Leaf Joins in Data Warehouse Design

best practicesdata-warehousedatabase-designjoin;snowflake

Upon modeling my very first data warehouse model (for historical stock market data), I stumbled across a data relationship that I don't know how to best account for. The fact tables include multiple years of end-of-day data and intraday data for various assets and exchanges. Now I expect to filter the data by date, which is why I created a date dimension. Similarly, I want to filter intraday data by time, which includes a date. This far it seems like a usual Snowflake Schema to me.
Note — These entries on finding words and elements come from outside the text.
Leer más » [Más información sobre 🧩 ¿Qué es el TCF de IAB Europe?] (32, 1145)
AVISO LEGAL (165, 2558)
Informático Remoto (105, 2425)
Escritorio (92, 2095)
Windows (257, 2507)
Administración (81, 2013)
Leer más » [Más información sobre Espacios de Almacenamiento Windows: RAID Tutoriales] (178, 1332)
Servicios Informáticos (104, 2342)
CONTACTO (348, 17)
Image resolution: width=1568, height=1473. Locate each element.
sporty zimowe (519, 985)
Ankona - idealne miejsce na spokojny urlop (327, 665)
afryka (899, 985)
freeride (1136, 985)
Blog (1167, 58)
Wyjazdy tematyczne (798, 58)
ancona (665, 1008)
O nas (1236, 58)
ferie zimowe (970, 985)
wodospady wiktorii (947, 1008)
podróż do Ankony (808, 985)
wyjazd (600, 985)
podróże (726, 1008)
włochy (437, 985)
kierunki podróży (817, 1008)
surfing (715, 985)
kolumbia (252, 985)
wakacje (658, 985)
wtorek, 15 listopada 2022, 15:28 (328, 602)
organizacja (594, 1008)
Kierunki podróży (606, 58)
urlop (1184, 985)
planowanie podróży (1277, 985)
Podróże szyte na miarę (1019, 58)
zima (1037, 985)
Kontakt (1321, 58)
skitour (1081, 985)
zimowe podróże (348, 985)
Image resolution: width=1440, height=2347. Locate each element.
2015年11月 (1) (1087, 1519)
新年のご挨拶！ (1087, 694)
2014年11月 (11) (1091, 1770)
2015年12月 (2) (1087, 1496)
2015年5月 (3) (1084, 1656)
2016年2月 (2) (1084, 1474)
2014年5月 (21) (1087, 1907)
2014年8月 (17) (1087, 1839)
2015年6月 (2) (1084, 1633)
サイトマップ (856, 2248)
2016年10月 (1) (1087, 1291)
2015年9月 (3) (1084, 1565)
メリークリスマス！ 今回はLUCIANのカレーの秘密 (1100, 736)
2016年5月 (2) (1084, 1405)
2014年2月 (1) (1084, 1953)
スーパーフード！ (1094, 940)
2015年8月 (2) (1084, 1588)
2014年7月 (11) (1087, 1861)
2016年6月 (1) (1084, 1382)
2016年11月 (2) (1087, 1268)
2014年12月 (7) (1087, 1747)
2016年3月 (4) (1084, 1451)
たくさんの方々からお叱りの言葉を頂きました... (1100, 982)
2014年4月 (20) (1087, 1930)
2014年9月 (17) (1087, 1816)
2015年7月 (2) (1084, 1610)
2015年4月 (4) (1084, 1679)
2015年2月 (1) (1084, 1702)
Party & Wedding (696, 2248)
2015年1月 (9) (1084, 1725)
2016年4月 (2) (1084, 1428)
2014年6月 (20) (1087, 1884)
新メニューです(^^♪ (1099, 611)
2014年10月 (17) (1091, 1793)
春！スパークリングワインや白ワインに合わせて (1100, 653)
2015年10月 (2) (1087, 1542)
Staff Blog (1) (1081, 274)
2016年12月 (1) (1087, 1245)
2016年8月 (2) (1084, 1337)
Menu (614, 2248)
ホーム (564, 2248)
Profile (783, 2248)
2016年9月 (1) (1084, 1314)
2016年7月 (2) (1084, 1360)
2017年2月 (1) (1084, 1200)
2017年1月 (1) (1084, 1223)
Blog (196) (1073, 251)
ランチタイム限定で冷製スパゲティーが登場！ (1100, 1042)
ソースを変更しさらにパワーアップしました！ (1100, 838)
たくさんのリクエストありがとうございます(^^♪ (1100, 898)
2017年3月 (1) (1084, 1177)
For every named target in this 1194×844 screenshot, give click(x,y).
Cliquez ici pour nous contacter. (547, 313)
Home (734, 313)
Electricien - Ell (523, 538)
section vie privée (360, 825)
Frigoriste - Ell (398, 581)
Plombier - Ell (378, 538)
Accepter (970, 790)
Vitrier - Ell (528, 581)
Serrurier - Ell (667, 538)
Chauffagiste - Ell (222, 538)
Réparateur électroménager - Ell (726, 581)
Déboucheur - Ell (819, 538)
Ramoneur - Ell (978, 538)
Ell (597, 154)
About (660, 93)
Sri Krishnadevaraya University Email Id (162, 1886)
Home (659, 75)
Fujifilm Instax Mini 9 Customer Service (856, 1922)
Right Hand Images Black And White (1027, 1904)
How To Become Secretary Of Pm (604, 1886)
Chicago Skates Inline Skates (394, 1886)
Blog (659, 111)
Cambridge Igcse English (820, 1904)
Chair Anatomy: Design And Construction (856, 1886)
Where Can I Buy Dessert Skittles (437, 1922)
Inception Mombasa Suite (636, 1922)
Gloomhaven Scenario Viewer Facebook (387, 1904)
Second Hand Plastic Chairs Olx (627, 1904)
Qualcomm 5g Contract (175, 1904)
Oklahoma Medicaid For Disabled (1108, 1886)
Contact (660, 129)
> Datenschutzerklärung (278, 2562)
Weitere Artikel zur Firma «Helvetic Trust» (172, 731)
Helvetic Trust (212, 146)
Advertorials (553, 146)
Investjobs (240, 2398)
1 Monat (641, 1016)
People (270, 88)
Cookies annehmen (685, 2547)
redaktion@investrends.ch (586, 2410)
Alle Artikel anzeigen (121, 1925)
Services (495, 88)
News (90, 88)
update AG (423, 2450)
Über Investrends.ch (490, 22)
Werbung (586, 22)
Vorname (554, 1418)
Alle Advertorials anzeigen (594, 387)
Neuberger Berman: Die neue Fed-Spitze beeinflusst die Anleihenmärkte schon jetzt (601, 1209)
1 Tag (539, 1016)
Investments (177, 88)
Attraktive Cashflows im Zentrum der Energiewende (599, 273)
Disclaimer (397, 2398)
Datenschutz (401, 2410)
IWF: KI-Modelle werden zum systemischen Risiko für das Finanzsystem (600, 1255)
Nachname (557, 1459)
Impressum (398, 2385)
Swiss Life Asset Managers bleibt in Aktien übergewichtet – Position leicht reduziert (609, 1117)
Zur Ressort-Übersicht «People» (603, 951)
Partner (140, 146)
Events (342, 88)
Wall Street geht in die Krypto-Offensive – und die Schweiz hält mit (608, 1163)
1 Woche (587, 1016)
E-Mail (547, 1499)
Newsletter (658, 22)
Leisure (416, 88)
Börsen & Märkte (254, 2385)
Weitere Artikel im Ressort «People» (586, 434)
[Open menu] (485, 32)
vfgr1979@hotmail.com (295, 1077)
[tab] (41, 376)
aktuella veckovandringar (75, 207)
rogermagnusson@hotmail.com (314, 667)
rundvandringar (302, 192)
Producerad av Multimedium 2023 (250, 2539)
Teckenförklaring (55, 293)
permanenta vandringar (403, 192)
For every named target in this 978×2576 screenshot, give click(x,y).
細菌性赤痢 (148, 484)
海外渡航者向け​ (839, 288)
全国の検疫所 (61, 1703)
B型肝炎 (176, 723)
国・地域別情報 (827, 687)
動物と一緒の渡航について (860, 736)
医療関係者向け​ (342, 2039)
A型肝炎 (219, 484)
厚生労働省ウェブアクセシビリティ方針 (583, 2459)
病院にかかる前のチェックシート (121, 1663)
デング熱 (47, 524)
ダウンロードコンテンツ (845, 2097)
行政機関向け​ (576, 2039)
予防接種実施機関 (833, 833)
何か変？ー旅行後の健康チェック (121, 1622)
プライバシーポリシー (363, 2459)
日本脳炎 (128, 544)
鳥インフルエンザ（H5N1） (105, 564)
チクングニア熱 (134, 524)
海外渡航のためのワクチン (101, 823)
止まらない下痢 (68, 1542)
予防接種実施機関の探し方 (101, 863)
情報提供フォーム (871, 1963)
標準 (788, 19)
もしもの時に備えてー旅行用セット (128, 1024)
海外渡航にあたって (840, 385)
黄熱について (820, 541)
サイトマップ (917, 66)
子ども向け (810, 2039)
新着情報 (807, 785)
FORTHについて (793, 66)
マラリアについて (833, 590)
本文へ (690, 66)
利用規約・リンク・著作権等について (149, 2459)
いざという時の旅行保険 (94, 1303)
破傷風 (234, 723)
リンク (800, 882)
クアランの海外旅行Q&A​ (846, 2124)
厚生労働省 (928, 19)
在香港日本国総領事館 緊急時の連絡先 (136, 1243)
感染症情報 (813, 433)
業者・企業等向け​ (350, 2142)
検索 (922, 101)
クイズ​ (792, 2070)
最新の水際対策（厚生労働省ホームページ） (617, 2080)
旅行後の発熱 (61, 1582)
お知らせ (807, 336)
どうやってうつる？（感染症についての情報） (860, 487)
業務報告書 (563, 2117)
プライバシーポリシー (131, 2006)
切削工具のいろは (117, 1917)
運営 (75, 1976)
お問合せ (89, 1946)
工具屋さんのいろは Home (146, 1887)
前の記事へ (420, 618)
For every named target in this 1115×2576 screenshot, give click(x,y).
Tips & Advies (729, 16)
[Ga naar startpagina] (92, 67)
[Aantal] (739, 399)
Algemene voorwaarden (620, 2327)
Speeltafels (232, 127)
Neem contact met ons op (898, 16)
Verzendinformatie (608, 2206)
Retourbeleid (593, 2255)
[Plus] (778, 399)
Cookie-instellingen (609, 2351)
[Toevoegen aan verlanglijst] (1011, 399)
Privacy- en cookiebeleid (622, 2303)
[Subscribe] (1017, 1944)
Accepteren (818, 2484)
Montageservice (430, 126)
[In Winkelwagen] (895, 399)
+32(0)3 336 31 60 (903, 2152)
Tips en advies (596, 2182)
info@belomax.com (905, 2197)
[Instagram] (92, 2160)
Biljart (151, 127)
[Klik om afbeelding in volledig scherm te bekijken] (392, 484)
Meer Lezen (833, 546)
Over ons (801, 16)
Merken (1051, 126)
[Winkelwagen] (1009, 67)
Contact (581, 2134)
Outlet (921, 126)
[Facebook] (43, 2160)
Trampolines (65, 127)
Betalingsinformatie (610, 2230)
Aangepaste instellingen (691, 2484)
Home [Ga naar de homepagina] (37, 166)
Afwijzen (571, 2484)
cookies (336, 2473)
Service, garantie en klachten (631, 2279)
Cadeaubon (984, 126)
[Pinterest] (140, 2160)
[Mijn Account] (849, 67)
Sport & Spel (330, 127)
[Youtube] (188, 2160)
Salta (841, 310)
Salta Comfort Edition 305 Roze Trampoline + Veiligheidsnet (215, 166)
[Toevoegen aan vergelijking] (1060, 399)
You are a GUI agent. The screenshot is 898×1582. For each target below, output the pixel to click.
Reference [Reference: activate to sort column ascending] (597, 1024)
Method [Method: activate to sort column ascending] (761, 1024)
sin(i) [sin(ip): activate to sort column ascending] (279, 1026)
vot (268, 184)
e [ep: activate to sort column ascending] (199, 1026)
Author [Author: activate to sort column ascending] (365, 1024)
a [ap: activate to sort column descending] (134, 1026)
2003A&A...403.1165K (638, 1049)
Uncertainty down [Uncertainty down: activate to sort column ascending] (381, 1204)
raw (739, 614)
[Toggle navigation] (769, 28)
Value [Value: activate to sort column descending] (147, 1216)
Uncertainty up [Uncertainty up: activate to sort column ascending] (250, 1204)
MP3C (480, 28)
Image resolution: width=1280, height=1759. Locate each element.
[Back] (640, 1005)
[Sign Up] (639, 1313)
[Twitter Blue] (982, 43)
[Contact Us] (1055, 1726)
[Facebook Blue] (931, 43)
However, trading days depend on both the date and exchange. Similar is true for opening hours of an exchange. Both of these dimension tables would mean a join of two snowflake leaves. Is this the standard way of doing this or is there a better design pattern?

Data Warehouse Diagram

Best Answer

This kind of dimension is called Role-Playing Dimension.

This is tipical of Multi-Dimensional SSAS modeling.

However SSAS Tabular modeling does not support role-playing dimensions; you can overcome that limitation by using DAX, enabling inactive relationships for specific calculations (you can define multiple relationships between the same tables in Tabular). However, if you want to offer navigation in different role-playing dimensions to the user, the best practice for both Multidimensional and Tabular is to import the same table multiple times, renaming data and metadata.